What this task involves: Reproduce word for word the part of the food waste interview below, starting at "The problem of" and ending at "to keep going?".

Text excerpt:

=== Section Start ===

So, you know, I heard this beautiful phrase and it’s ‘community is the new immunity’. And honestly, I think people on the one hand want to do something. They just often don’t know what it is. But I think if you remember when I said to you, almost all of us have had someone tell us, eat your food because there’s someone starving somewhere. So, in a way, I didn’t have to educate people about the nature of the problem. People understood that it’s not a good thing because it’s been drummed into all of us. And I think that what OzHarvest has created culturally is an organisation that is agile and nimble and can do, and people love that energy. And being part of that gives them this notion that they themselves – we all need purpose and meaning and community gives you that when you’re working together with people trying to solve a big problem. And even if you don’t realise this extent of the problem, the reason people wanted to get involved was so that they could feel they were doing something. And I think each and every one of us wants to know that we can do something. We all wish that, you know, what is it that my particular purpose is? And if we could go into the shelves of a supermarket, buy some purpose, drink it down we’d think it’s wonderful. Well, purpose is found in doing stuff for others. It’s found in finding joy in making a difference. And that’s where I think community becomes immunity, because when we rally together – you know through COVID, we were taught about fear. We were shown fear. We weren’t given any positive messaging through COVID. And yet I could have told a thousand stories of how people were coming together to solve this big issue of feeding people, stopping food waste. And so, you know, the narrative is really important. And that’s why I think getting people to understand how they can be part of the solution not just the problem.
The problem of food waste is just so huge and there are so many facets and so many competing interests. Do you ever step back and think, what am I doing? This is too hard. And if you do, what do you then say to yourself in order to keep going?
My role is to help find every way that we can get that message out so that we can shift and change our behaviour, so that we can understand the value of food.
– Ronni Kahn
You know, I’ve never once said, this is too hard. What I do say is, wow, who would have thought that it’s so complex? So, I never see obstacles. I see challenges that we have to move around. But what I do say is we’re a magnet for magnificent people and we have a very important message. And my role is to help find every way that we can get that message out so that we can shift and change our behaviour, so that we can understand the value of food, so that we realise how each and every one of us what our role is. Supermarkets don’t put on shelves what we don’t buy. So, if we buy local and only buy what’s in season, that’s ultimately what will be in stores. So, it is up to us and I’m hugely optimistic that people ultimately want to be involved once solutions – and when we come up with simple ways and remind people and teach people their role and that food waste feeds climate change, I do believe that in the next 3000 days we will achieve halving food waste.

=== Section End ===

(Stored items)
=== Section Start ===

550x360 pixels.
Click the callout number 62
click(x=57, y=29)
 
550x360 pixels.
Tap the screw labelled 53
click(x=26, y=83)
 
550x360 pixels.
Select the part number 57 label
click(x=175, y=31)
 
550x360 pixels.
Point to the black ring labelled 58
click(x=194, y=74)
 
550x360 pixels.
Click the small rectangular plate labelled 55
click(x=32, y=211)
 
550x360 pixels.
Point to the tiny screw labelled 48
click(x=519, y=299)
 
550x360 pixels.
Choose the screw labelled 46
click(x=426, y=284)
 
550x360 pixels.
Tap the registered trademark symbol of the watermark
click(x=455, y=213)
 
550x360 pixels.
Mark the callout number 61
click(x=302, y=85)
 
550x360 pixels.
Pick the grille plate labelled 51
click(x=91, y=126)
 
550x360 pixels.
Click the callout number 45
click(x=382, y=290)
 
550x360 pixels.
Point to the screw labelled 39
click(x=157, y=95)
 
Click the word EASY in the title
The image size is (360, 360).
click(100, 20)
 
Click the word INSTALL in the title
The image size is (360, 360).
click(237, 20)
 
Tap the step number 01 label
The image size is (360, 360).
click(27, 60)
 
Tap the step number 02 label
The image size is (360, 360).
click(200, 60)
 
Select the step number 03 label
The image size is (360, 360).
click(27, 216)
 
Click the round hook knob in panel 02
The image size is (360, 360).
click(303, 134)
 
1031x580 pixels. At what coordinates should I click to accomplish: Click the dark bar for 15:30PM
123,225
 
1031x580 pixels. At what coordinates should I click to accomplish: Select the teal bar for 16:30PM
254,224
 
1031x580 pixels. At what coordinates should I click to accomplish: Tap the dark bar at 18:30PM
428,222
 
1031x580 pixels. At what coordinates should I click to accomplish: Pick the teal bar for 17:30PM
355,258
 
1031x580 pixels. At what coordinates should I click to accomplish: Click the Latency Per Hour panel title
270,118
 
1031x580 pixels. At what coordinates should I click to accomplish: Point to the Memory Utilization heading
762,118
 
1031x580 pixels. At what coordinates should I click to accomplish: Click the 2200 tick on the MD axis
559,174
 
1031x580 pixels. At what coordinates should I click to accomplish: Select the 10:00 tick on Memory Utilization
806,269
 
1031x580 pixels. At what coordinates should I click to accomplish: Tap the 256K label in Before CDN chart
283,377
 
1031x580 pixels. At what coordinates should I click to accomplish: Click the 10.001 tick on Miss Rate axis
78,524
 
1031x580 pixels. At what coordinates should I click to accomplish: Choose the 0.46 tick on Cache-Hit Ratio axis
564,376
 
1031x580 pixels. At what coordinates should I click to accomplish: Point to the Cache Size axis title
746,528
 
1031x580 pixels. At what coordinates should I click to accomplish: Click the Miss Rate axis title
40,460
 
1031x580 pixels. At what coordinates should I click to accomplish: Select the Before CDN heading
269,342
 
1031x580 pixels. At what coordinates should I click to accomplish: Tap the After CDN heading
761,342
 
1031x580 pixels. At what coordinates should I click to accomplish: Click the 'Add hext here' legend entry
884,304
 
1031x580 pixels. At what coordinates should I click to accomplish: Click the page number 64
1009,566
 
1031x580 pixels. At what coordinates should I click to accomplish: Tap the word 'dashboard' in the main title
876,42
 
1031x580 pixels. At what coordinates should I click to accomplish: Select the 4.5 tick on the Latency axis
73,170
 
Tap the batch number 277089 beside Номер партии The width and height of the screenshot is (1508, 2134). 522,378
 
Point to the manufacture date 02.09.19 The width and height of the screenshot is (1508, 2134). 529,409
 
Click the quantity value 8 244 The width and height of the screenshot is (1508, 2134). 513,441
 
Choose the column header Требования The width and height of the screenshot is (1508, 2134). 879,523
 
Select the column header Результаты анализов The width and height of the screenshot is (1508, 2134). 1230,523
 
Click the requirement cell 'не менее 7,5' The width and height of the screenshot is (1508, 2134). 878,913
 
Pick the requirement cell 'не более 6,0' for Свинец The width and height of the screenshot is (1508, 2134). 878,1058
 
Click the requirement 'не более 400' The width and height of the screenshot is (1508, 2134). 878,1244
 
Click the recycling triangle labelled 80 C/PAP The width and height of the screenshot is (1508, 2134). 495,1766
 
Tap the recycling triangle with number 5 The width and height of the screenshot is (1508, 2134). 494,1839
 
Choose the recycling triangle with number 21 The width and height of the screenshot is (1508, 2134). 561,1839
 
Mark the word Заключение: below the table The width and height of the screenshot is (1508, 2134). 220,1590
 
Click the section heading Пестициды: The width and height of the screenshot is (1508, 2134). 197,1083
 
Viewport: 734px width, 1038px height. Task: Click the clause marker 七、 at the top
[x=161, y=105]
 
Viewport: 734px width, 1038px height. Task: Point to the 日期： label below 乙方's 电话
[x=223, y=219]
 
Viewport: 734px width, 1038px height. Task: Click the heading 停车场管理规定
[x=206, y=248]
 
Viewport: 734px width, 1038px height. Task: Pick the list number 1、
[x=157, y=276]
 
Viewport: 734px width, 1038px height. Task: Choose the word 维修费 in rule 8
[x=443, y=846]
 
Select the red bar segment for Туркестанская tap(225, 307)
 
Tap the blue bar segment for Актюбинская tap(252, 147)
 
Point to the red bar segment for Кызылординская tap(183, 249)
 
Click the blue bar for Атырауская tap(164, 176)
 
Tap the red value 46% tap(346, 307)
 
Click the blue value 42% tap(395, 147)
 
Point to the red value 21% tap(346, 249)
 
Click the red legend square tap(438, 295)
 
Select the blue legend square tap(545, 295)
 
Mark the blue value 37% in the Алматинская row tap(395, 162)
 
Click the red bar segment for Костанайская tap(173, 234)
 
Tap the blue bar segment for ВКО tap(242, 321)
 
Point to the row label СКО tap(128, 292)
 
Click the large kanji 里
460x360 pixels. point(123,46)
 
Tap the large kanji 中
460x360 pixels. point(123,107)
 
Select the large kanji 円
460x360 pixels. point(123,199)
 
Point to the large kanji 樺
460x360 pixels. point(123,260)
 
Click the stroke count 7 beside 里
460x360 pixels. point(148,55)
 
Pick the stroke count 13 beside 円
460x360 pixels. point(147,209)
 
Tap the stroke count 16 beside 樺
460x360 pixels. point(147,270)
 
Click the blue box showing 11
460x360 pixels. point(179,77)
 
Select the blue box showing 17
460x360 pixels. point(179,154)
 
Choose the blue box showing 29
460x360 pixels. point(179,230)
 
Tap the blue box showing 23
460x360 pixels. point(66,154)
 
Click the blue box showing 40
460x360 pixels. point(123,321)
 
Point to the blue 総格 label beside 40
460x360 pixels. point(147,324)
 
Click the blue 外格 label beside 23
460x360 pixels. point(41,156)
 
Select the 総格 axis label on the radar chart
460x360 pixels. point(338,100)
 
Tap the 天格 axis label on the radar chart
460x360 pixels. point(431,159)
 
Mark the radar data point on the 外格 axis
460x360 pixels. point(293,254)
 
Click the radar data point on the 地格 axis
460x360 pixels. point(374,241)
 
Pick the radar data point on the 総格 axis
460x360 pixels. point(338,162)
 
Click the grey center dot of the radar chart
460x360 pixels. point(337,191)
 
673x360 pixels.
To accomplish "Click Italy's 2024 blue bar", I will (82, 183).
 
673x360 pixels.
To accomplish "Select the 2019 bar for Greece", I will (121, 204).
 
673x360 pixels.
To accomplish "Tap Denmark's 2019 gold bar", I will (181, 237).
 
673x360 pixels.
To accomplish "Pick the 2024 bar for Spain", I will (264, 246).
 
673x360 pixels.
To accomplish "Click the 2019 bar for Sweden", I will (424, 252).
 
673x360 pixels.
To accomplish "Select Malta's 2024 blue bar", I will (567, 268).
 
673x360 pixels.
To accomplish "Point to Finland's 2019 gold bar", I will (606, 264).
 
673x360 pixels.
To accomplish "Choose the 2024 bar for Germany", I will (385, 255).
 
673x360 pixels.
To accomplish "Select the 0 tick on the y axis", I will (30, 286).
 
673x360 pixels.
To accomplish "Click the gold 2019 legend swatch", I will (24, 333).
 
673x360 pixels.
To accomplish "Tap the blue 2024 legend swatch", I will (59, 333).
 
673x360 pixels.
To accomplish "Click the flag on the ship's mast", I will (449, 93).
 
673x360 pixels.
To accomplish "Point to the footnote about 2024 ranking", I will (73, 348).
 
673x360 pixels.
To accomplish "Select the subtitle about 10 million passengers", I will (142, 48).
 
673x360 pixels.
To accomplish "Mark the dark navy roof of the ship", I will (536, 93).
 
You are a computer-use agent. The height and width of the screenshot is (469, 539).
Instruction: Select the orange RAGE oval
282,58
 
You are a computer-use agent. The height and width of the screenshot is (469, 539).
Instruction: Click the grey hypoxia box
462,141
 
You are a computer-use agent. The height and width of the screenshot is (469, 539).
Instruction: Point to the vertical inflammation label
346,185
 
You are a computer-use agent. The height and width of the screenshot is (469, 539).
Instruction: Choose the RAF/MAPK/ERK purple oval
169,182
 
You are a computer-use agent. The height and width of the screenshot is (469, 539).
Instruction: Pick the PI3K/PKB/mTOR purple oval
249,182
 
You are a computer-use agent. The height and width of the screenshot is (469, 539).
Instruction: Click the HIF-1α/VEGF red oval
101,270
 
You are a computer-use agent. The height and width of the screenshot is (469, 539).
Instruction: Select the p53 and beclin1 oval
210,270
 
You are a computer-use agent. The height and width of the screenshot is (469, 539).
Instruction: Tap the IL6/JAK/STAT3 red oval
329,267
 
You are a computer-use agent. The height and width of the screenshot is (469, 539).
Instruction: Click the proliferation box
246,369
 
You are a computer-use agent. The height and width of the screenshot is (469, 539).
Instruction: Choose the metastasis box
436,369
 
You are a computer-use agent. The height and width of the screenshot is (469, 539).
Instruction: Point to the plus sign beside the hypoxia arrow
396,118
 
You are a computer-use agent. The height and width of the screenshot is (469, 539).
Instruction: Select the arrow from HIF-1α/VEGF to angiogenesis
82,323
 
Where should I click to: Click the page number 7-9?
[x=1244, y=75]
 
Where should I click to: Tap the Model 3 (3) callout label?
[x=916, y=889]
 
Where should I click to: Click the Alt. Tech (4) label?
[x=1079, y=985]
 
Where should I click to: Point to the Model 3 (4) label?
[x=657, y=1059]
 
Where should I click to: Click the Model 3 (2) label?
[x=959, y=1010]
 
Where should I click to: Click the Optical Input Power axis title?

=== Section End ===

Answer:
The problem of food waste is just so huge and there are so many facets and so many competing interests. Do you ever step back and think, what am I doing? This is too hard. And if you do, what do you then say to yourself in order to keep going?